■ WHAT IS EXPECTED: Would you count how many lines of the entries below include the word "page"? Give nothing but the number.

■ EXERCISE MATERIALS:

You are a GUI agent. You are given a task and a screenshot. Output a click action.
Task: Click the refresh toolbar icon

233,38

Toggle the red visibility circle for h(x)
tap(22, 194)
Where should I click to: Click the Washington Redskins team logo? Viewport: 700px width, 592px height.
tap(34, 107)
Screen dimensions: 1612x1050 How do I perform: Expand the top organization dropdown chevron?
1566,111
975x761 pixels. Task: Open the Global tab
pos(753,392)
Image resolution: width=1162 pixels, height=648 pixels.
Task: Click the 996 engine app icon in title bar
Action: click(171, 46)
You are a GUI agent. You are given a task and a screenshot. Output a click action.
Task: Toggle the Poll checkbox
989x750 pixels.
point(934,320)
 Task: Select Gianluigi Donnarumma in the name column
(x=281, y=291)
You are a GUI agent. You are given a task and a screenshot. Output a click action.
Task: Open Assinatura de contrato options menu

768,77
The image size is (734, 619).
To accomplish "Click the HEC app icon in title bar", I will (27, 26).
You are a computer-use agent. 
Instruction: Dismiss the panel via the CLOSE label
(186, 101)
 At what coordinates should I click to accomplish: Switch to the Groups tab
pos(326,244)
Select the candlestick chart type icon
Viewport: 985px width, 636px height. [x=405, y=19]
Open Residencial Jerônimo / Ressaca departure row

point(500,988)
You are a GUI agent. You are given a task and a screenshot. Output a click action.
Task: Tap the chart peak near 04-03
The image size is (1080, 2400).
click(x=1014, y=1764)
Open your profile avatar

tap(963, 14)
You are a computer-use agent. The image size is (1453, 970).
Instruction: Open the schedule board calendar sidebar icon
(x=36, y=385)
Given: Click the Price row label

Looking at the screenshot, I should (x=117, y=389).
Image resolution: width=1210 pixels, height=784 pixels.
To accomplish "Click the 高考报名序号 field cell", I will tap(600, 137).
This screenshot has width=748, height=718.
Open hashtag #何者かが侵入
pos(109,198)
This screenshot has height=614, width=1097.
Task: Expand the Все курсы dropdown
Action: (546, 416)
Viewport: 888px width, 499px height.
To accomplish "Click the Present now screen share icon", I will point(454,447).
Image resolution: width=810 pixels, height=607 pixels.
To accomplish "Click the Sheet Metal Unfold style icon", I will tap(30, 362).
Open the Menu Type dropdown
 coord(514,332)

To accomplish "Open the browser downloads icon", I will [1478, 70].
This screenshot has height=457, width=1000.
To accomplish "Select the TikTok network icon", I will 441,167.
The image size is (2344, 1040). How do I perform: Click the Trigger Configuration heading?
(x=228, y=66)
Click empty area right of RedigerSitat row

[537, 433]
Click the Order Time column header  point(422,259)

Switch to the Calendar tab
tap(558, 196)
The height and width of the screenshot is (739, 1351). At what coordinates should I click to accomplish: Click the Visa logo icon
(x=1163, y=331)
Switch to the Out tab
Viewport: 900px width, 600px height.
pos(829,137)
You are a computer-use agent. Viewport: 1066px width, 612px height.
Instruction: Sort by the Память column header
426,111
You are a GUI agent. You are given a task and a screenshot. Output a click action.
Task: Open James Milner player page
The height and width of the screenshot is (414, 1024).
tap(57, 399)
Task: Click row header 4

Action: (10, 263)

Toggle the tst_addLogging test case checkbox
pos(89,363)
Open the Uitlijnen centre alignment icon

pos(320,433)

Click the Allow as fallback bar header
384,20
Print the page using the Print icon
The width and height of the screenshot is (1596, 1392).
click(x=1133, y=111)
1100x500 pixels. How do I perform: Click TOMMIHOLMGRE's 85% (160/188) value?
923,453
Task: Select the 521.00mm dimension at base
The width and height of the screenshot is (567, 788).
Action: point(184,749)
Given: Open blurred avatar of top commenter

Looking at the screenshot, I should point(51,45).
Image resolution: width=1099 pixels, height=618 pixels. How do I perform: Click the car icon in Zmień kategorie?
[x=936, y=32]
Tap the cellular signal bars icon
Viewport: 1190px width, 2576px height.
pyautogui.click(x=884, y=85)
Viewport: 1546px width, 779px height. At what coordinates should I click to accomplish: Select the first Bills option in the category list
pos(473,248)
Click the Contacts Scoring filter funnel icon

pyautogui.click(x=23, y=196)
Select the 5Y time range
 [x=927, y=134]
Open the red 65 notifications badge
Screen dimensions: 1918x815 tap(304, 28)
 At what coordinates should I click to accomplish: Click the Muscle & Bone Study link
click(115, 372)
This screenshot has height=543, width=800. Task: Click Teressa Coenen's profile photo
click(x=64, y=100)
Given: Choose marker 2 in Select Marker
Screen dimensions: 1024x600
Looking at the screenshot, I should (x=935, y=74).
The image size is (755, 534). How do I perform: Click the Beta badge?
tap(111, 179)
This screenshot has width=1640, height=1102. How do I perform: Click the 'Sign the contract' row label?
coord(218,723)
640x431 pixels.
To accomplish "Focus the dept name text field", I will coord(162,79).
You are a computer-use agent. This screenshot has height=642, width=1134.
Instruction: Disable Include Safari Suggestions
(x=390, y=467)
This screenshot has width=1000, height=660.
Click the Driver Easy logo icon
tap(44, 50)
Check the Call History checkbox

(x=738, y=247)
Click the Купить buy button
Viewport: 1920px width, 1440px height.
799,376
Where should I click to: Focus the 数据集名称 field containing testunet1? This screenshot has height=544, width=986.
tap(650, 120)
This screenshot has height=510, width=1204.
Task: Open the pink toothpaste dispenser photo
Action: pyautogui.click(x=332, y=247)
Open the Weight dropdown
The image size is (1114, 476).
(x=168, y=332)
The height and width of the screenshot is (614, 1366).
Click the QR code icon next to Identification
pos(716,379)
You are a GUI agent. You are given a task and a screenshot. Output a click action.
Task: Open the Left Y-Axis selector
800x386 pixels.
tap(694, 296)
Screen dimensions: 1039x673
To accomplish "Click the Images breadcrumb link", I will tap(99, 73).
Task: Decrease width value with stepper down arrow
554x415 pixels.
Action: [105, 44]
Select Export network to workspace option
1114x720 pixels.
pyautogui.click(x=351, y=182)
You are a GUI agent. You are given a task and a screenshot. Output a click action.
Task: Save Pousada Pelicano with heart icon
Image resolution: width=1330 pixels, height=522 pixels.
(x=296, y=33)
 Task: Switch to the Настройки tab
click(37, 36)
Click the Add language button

■ RESPONSE AREA: 2